第六十一話 廃寺の闇(二)
黒い気体とともに現れ出た悪鬼は一つ目であった。
ばかりか、頭に角まで生えている。
さらに言えば、口は耳の下まで裂けている。
丞蝉の二倍はあろうかと思われる巨人で、この魔物は初めて人の言葉を解した。
――お前はすでに精気を削っておるわ……
――何? すでに削っておるだと?
――そのとおりよ……このまま呼び続ければ、お前の魂魄は尽きる……
すでにこういう異形のものに対して可笑しみを覚えることが出来るほど余裕が出ていた丞蝉は、にやりと笑い、
――親切なことだ。それを俺に教えてくれるのか。
すると、声というよりも思念に近い言葉が靡いてきた。
――頭をもらう……お前の、頭だ……
――頭が好物か。
一つ目の悪鬼は、長い爪の生えた三本の指を丞蝉の顔に向けた。
が、びりっと光が走り、悪鬼は唸りながら手を引っ込めた。
――結界を張ってある。俺には触れんぞ。俺に従え。
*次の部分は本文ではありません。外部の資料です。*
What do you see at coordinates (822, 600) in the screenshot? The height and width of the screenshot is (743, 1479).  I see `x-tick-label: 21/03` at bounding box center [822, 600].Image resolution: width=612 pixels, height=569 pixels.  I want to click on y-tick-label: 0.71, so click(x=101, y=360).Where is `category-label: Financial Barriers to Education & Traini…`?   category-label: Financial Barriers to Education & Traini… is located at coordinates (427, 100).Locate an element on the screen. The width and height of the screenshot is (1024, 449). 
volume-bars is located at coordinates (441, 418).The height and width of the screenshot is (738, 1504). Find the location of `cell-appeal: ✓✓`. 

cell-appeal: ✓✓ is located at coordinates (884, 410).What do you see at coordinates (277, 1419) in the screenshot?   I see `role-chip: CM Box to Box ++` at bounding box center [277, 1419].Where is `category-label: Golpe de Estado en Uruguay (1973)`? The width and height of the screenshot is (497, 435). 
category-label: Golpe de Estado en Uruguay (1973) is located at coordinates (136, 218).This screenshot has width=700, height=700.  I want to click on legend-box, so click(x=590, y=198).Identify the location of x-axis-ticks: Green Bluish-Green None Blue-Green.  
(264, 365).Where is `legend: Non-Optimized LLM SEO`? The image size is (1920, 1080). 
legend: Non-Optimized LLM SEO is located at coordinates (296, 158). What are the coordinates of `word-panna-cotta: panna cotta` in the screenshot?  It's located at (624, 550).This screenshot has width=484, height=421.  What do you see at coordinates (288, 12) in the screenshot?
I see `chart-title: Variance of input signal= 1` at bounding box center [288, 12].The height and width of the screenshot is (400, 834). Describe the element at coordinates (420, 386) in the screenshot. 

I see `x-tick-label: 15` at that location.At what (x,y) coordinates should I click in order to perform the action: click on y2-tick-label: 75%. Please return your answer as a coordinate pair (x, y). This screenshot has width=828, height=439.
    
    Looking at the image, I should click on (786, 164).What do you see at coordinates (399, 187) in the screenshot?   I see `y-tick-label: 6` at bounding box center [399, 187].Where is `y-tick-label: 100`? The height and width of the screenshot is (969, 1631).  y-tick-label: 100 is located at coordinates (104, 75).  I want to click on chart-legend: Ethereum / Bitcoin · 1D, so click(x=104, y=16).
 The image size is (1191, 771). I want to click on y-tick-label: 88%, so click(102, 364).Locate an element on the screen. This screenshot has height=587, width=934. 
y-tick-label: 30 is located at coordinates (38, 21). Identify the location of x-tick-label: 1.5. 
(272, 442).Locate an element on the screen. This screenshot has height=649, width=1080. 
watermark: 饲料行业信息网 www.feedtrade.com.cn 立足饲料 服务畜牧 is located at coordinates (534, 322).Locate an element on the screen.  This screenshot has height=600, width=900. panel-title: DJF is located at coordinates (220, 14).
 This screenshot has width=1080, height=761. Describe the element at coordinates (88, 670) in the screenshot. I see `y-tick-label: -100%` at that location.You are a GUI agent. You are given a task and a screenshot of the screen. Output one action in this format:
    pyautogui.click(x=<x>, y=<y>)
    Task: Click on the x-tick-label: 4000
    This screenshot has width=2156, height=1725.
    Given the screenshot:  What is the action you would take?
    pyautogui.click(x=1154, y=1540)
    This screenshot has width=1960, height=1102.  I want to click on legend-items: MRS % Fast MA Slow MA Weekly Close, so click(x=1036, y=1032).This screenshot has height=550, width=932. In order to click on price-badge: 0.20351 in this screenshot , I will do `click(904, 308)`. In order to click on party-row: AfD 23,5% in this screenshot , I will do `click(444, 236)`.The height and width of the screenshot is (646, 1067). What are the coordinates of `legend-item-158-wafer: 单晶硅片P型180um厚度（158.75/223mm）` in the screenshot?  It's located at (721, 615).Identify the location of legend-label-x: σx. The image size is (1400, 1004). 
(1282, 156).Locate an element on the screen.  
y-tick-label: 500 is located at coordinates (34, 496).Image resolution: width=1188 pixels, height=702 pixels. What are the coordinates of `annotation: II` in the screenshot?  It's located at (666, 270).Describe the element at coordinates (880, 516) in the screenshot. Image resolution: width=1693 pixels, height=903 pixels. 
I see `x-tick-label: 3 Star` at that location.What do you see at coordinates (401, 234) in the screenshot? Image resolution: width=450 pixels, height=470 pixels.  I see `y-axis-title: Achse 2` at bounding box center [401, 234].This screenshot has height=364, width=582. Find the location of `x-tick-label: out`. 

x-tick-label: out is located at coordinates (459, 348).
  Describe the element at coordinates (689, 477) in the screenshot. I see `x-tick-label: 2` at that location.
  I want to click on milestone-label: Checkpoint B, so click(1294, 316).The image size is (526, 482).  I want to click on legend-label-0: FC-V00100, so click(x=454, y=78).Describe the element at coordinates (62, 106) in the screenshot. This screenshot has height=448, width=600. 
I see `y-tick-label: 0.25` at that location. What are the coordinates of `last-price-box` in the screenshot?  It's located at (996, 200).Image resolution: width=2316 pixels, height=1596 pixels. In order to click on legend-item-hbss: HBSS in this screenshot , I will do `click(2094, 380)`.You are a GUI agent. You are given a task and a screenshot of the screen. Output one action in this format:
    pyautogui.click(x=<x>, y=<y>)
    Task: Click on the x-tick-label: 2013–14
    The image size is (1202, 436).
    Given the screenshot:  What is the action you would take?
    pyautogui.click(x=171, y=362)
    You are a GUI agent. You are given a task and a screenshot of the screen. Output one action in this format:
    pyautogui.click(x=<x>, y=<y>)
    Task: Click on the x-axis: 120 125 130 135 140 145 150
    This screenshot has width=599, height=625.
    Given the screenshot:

そうしたらいずれ好みの頭をやる。
取引する気はないらしい。
一つ目の巨人は唸りとも笑いともつかぬ声を鳴らし、いったん黒い靄の中に溶け込んでいった。
ところがこの悪鬼、丞蝉を気に入ったと見える。
呼びもしないのに、ちょくちょく現れ丞蝉の背に纏わりついている。
結界を張りながら、頭の上で鬼が舌なめずりしている音を、丞蝉は始終聞くようになった。
――俺の頭を喰らおうと狙っているのか。ご苦労なことだな。
そうして印を組み、呪文を唱え始める。
すると、悪鬼は苦しげに唸り出した。
この頃では丞蝉の気も充実し、ただ呼び出すだけではさして体に影響は受けなくなっていた。
また魑魅魍魎のたぐいは、案外簡単に消滅することもわかった。
呪文をかけられたり結界に触れると、まるで水袋に針を刺したように一瞬で破裂するように消えてしまう。
だが、さすが悪鬼。
呪文を聞いても破裂はしないようだ。
どころか、一人前に身悶えている。
丞蝉はいよいよ可笑しくなった。
――どうだ。俺の頭が取れるか。
――お前には敵わぬ……
悪鬼の無念そうな声が響いてきた。